We sincerely thank the reviewer for the insightful and constructive feedback. The statement regarding wired sensors has been carefully revised to correctly describe the operating principles of accelerometers and strain gauges.

Our detailed responses are provided in the attached file; please kindly review them.

Sincerely,
Tuniyazi abudoureheman

Author Response File: Author Response.pdf

Reviewer 2 Report

Comments and Suggestions for Authors

The manuscript presents an interesting concept for real-time vibration visualization on an industrial robot by combining sub-pixel digital image correlation (DIC) and short-time Fourier transform (STFT) methods. The idea of visualizing vibrations directly on the robot structure is innovative and relevant, especially for robotic machining and condition monitoring.

However, while the experimental implementation is promising, the paper lacks quantitative evaluation, validation, and a clearly defined scientific contribution. The text is descriptive, and the abstract and introduction contain general background statements rather than a focused technical motivation. The potential impact of the proposed system would be much stronger if the authors provided a comparison with a contact-based measurement method and related their observations to the robot’s natural frequencies.

Therefore, I recommend major revisions before the paper can be reconsidered for publication.

Reccomendations:

1. Abstract and Introduction

The abstract starts with:
“Industrial robots are increasingly used to mitigate labor shortages by automating repetitive tasks and reducing dependence on human labor.”
This statement is too general and well-known; it does not contribute to the scientific motivation of the study and does not fit in an abstract of a research paper.
→ It should be removed or replaced with a sentence that directly defines the technical problem or research gap, such as limitations of existing vibration measurement or visualization methods in industrial robotics.

The same general statement also appears in the introduction, where it again does not add scientific relevance. These sections should focus instead on:

Why vibration visualization in robots is important for precision operations (e.g., machining, assembly).

What specific technical issue the proposed method addresses (e.g., lack of spatially resolved or real-time vibration monitoring).

What is the novel contribution compared to existing DIC or FFT-based approaches.

2. Methodology

The description of the DIC + STFT process is informative but lacks quantitative or algorithmic detail (e.g., sampling frequency, computation time, latency).

The term “real-time” should be supported with numerical evidence — for instance, frame rate, processing delay, or frequency range of operation.

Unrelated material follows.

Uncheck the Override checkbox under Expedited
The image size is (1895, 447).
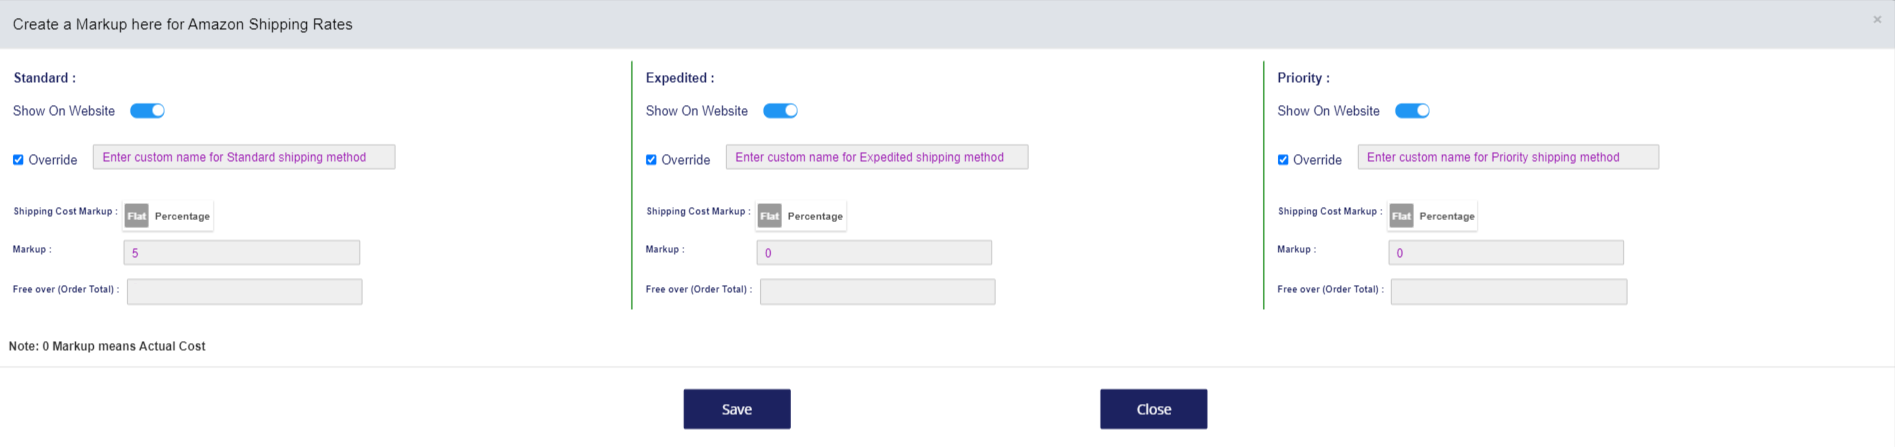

Please provide or reference the first natural frequency (or range) of the robot’s structure in the tested configuration.

Literature values for similar 6-axis robots (e.g., ABB IRB120, KUKA KR6) show first natural frequencies in the 10–40 Hz range.

3. Results and Validation

The presented visualizations are appealing, but there is no quantitative comparison with a conventional contact-based measurement method (e.g., accelerometer, piezo sensor).

4. Discussion and Conclusion

The current “Conclusion” section should be divided into two parts:

Discussion: interpret and compare results, relate findings to known resonance frequencies, and discuss limitations.

Conclusion: summarize main contributions, practical implications, and directions for future work (e.g., integration into feedback control or predictive maintenance).

5. Figures

Improve figure quality .

Author Response

We sincerely thank the reviewer for the insightful and constructive feedback. The statement regarding wired sensors has been carefully revised to correctly describe the operating principles of accelerometers and strain gauges.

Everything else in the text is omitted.